Texts are fundamental elements of an educational context and provide rich information for improving 
learning and teaching. For instance, reflective learning journals are useful for understanding students’ 
learning, and chat-like messages between students are found in online forums and computer-supported 
collaborative learning (CSCL) environments. Such chat messages are important as sensors, especially in a 
CSCL setting, for knowing about the kinds of activities in which students are participating, or how well 
group work is progressing, etc. To implement an effective CSCL environment, visualization is a useful 
solution for the enhancement of collaborative learning performance and contributions. A serious problem in 
CSCL is that of social loafing (Latané et al. 1979), in which some learners are not engaged in collaborative 
learning activities, because of the non-visualization of their contributions to collaborative work. Therefore, 
utilizing such textual data is indispensable for tailoring collaborative learning effectively. 
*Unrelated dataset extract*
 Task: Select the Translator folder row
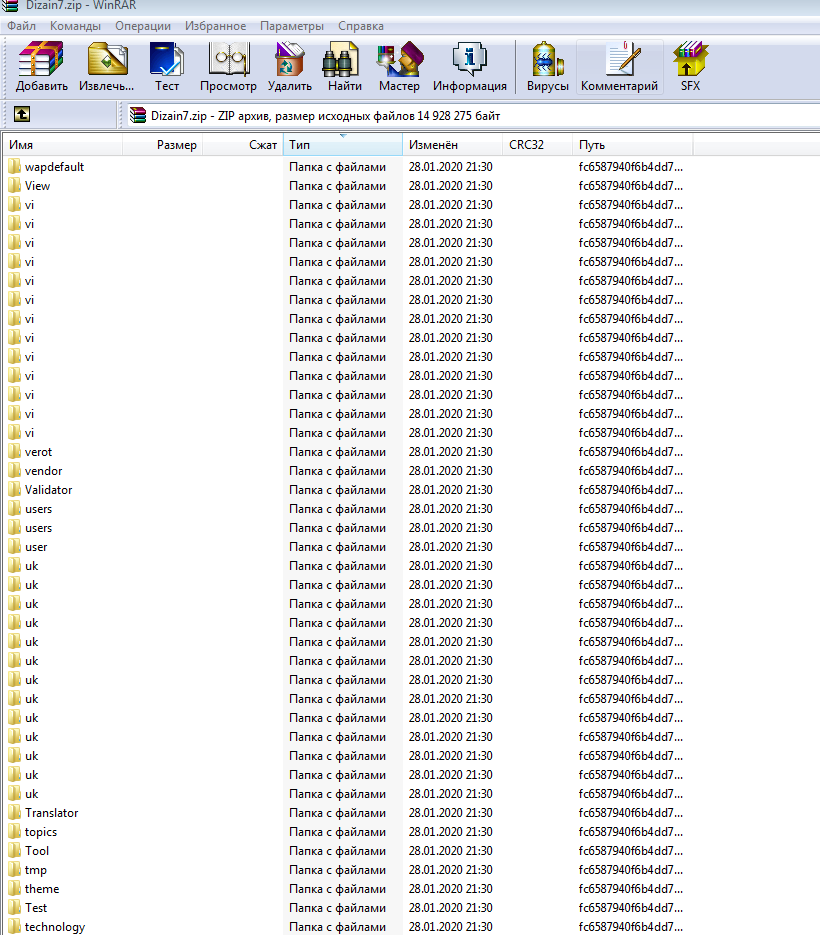(x=51, y=813)
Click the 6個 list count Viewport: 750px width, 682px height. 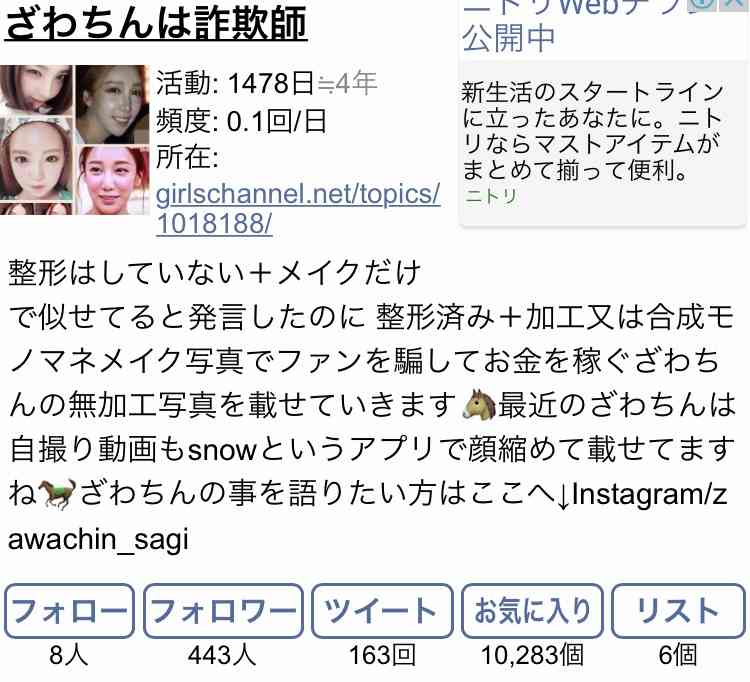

One of the important problems associated with such student-generated texts is the automatic coding of 
texts. Some research exists which has tackled this problem (Zehner et al. 2016), but none of the studies 
considered the problem in a multilingual setting. Many natural language processing techniques depend on a 
language’s properties; thus, it is not easy to apply an automatic coding algorithm developed for a Western 
language to an East Asian text dataset. Since education can no longer be separated from the global context, it 
is crucial that a system work uniformly in any language. Hence, the language-agnostic analysis of 
educational text data is important and still a challenging task. 

The specific focus of this study is the coding of the Community of Inquiry (Col) framework (Rourke et al. 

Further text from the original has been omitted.